Livres des Lumières
1Voici le premier volume d’un ensemble qui, une fois achevé, occupera une place de choix dans les grandes bibliothèques, chez les meilleurs libraires d’ancien, voire sur les rayonnages de tous ceux qui s’intéressent à la « presse » au Siècle des Lumières. La périodisation retenue ne s’est pas embarrassée de considérations inutiles : les dépouillements courent de la première année du XVIIIe siècle à la Révolution, qui jeta à bas l’édifice de la librairie d’Ancien Régime et aboutit à une décomposition – recomposition du paysage éditorial. De manière paradoxale, la physionomie du monde du livre, en ce XVIIIe siècle si épris de libertés diverses, était le résultat de la centralisation énergique et de la surveillance autoritaire imposées par Louis XIV. Le Roi-Soleil ne pouvait naturellement pas admettre l’insolente liberté qui avait caractérisé le règne de son grand-père Henri IV, et que son propre père, Louis XIII, avait déjà commencé de brider. Il n’était plus question de pouvoir imprimer un peu partout sur le territoire des libelles subversifs ou des tracts diffamatoires, et ce qui valait pour la province s’appliquait avec autant (voire davantage) de rigueur à Paris, théâtre de cette Fronde qui avait tant heurté le jeune monarque. Aucun groupe professionnel ne fut autant encadré, surveillé, réglementé, que celui des activités liées à l’édition (ce qui constitue en même temps une forme d’hommage rendu au caractère potentiellement subversif de la littérature). Revers de la médaille : la police et la justice produisaient et produisent toujours ce que le moment présent qualifie de paperasse et que l’avenir appelle des archives.
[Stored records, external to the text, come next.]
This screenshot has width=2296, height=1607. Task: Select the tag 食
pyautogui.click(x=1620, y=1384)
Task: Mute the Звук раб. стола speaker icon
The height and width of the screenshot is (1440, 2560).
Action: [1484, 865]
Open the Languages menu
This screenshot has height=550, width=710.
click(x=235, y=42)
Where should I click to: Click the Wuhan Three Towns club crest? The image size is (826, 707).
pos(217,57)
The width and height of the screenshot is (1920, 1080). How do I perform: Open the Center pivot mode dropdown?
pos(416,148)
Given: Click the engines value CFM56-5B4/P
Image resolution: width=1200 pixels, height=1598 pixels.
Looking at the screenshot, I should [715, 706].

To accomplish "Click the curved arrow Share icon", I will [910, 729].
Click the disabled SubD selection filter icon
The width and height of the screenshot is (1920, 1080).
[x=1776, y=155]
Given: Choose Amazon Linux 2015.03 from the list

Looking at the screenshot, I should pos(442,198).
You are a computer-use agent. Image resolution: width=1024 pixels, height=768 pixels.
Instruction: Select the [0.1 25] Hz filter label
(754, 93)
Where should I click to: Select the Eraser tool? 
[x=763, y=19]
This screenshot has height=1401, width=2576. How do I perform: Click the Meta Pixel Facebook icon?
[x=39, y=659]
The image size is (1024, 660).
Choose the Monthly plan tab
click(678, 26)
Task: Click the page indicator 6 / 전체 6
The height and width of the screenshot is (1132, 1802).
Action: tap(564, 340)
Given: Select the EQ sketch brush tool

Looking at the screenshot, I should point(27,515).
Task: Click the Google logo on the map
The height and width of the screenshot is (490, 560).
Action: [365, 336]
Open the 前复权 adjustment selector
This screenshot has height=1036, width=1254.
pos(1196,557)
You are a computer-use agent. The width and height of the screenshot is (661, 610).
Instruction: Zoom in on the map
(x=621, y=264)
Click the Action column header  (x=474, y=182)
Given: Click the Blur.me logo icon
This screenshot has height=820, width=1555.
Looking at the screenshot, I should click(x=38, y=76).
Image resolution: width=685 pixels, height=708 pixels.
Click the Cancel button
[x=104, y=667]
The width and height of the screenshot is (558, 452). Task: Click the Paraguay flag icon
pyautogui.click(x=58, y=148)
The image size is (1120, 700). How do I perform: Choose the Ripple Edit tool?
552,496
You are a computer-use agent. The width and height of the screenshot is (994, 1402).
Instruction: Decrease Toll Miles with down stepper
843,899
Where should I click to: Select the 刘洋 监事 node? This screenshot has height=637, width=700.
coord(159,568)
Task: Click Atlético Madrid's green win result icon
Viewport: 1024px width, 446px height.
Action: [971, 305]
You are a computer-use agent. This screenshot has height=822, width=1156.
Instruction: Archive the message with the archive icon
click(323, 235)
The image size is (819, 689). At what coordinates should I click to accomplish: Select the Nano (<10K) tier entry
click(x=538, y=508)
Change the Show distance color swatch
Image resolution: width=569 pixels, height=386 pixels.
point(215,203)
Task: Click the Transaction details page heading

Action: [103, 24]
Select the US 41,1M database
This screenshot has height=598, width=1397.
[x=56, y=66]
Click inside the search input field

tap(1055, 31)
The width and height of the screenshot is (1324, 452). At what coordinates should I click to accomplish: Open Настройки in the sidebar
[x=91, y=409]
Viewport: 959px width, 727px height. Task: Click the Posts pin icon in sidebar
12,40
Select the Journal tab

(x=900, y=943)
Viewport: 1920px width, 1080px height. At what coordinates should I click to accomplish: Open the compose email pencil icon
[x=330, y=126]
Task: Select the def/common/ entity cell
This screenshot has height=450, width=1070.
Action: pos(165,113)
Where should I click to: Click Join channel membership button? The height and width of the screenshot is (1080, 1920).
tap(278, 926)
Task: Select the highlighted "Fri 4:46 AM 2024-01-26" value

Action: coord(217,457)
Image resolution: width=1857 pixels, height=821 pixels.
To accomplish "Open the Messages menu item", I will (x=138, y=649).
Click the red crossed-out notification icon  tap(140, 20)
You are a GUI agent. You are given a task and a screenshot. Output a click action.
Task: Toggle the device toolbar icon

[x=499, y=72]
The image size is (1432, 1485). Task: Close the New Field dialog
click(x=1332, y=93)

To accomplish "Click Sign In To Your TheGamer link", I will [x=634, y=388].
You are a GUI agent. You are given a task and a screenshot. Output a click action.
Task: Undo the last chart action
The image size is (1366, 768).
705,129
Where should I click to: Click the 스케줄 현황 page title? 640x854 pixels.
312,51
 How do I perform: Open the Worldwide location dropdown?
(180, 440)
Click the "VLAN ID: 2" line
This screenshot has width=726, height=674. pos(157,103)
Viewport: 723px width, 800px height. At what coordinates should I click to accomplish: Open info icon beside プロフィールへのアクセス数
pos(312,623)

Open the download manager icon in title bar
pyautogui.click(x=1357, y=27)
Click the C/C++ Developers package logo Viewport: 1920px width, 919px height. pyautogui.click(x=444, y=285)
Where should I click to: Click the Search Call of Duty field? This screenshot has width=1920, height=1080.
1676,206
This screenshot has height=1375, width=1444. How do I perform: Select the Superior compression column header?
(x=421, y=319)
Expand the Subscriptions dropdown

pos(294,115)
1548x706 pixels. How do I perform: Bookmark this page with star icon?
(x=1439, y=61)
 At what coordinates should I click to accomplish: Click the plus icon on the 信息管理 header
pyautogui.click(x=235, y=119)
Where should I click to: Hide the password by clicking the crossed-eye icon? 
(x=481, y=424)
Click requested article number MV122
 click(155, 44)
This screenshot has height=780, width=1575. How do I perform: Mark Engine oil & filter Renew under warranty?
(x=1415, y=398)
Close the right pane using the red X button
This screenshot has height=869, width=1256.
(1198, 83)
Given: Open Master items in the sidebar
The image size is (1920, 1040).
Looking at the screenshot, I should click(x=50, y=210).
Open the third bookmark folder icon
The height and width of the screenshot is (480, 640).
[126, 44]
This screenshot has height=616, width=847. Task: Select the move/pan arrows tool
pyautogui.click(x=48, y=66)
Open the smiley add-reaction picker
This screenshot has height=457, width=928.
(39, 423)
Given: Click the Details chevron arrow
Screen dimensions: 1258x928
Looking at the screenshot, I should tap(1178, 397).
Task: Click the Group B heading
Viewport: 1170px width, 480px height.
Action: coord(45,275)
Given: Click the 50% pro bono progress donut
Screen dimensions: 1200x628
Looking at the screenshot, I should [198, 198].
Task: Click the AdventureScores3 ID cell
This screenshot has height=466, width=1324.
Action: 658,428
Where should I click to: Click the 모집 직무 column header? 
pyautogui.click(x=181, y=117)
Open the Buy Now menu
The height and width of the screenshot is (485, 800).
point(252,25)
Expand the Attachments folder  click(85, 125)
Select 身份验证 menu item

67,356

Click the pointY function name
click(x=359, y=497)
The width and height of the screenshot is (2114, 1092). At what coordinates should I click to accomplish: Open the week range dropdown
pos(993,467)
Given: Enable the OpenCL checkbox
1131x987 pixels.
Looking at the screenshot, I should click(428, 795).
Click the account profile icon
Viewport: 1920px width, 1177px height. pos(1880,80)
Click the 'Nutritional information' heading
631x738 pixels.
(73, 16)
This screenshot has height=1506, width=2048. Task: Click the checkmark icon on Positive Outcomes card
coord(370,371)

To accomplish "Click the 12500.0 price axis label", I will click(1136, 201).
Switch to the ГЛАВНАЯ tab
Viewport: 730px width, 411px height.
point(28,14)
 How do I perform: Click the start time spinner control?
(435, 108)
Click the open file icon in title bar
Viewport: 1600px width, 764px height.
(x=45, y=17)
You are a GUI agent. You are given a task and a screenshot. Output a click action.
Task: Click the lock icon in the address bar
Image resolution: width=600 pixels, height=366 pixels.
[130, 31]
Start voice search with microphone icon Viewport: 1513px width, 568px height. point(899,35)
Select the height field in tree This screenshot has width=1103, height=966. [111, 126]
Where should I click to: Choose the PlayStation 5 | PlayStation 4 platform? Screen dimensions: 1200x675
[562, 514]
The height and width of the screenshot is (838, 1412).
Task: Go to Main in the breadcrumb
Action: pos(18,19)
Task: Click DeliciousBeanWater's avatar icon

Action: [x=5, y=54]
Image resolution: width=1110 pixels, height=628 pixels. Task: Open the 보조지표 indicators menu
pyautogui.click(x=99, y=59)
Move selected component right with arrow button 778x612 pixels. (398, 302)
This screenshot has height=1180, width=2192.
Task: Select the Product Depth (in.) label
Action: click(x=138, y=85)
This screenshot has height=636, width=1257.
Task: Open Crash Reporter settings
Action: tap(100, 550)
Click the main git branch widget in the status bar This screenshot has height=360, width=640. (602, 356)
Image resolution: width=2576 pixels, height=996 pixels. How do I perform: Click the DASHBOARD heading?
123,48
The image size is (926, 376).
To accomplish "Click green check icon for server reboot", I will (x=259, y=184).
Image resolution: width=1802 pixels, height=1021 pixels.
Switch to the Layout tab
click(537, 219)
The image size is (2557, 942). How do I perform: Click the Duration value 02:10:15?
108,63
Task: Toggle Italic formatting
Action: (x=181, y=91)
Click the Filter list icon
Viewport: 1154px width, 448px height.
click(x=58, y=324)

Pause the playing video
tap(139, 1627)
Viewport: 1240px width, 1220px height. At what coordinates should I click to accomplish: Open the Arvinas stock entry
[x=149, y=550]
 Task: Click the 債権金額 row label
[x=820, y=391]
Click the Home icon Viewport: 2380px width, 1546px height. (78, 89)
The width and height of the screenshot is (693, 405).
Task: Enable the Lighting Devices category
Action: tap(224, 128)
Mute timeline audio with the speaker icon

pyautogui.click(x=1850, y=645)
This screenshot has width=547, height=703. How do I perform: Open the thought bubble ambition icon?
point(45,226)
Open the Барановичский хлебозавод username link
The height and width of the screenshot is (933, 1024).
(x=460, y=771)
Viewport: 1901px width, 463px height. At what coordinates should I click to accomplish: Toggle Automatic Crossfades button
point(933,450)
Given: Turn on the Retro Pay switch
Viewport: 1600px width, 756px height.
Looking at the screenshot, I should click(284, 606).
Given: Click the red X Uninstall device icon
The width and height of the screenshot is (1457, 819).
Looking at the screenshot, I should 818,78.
Nous possédons dans les fonds manuscrits de la Bibliothèque nationale de France (dossiers du commissaire Nicolas de La Mare, registres de la chambre syndicale de la librairie), de la Bibliothèque de l’Arsenal (archives de la Bastille) et parmi les dépôts des Archives nationales, des sources documentaires très étendues, qui ont été mises à profit dans le présent ouvrage.
2Ce premier volume, qui ne couvre que trois lettres de l’alphabet, donne déjà à lire un demi millier de notices. Les acteurs légaux sont connus par le cours naturel de leur activité ; ceux qui œuvraient dans la clandestinité ne le sont que par accident (souvent malheureux). L’originalité et l’intérêt de ce grand travail tiennent à ce que, auteurs et lecteurs exceptés, toute la chaîne de production d’un livre est prise en considération : imprimeurs, libraires ayant pignon sur rue, mais également relieurs et colporteurs. Chaque notice est bâtie selon un modèle simple, rationnel, qui permet d’aller à l’essentiel : 1°) données familiales et état civil - 2°) activités professionnelles - 3°) environnement social, fortune - 4°) références - 5°) notes. Certaines notices, consacrées à d’humbles comparses qui n’ont fait qu’effleurer la surface du monde, sont peu fournies ; d’autres, qui couvrent plusieurs pages, envisagent des dynasties entières (comme les Ballard ou les Barbou) ; le personnage le plus connu de ce premier volume étant, à n’en pas douter, Beaumarchais.
3Le travail accompli par les maîtres d’ouvrage et leurs collaborateurs est considérable et digne de toutes les louanges. Il n’en demeure pas moins qu’une équipe de savants, si énergique et entreprenante soit-elle, ne peut tout lire et tout faire. Il y aurait des investigations très étendues à mener dans les correspondances du temps, conservées à Paris, en province ou à l’étranger. La mieux connue et l’une des mieux publiées, celle de Voltaire, fourmille d’allusions (souvent aigres) aux libraires amenés à travailler avec l’infatigable écrivain. Mais il en est d’autres. Montesquieu se moquait finement de Jean Anisson (Lettres persanes, CXLIII) et de sa spécialisation dans la vente d’ouvrages de piété. L’on dira pour finir avec quelle impatience on attend la suite de cette entreprise remarquable, appelée à rendre (et pour longtemps) les plus grands services.